Northlane chronology
| Node (2015) | Equinox (2016) | Mesmer (2017) |

In Hearts Wake chronology
| Skydancer (2015) | Equinox (2016) | Ark (2017) |

= Equinox (EP) =

2017 EP by Northlane and In Hearts Wake

Equinox is a collaborative EP by Australian metalcore bands Northlane and In Hearts Wake. It was released on 20 April 2016 through UNFD. It was produced by Will Putney and recorded in January 2016 at Holes and Corners recording studio in Southbank, Victoria, although the drumming was recorded at Sing Sing Recording Studios in South Yarra. It peaked at No. 75 on the ARIA Charts.

A limited edition vinyl was released of only 600 copies.

==Background and promotion==
According to In Hearts Wake guitarist Ben Nairne, a collaboration between the two bands had been in the works since at least 2015, however both band's busy schedules didn't permit them any free time. The extended play was recorded in secret and released without any prior announcement on 20 April 2016. To promote the EP, Northlane and In Hearts Wake co-headlined a tour in June.

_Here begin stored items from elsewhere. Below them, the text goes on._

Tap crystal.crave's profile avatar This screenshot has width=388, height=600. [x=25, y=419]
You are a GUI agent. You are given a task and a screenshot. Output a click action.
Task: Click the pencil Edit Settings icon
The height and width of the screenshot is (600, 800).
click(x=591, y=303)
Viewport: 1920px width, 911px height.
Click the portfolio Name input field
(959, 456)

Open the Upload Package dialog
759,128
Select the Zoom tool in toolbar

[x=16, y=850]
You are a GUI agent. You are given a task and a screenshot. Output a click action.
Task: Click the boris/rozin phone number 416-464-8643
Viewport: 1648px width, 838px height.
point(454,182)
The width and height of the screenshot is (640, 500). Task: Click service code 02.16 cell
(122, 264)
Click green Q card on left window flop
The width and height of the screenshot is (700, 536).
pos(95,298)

Supporting them were Hands Like Houses and Ocean Grove.

A music video for the entire EP was released on 19 October.

==Writing and composition==
In Hearts Wake frontman Jake Taylor described it as a "surprise twelve-minute EP odyssey". Equinox contains messages and themes of environmental preservation and other politically relevant issues. The track "Refuge" concerns the then-current issue of illegal immigration to Australia. "Hologram" describes how communities can be destroyed by people who are controlled by fear. The middle, and title track "Equinox" is an instrumental piece that connects the other two tracks. The extended play's genre has been described as metalcore, post-hardcore and progressive metal.

==Critical reception==

The EP received mostly positive reviews. AAA Backstage rated it positively and said: "Melding their two distinctive heavy sounds together, the new unique sound brings a more aggressive, metal aspect to the bands' sonic products." Jack Ford from SpeakerTV gave the EP an 8 out of 10 saying: "Frontmen-in-crime Marcus Bridge and Jake Taylor unite to create a vocal soundscape that adheres simultaneously to both their styles, and pushes them to unforseen [sic] boundaries whilst also staying true to themselves, as their merry bands of metal misfits take musical depth to staggering new highs." Rod Whitfield from Beat rated it positively, however stated: "I expected a little more than just two songs with two minutes of ambient noise in between."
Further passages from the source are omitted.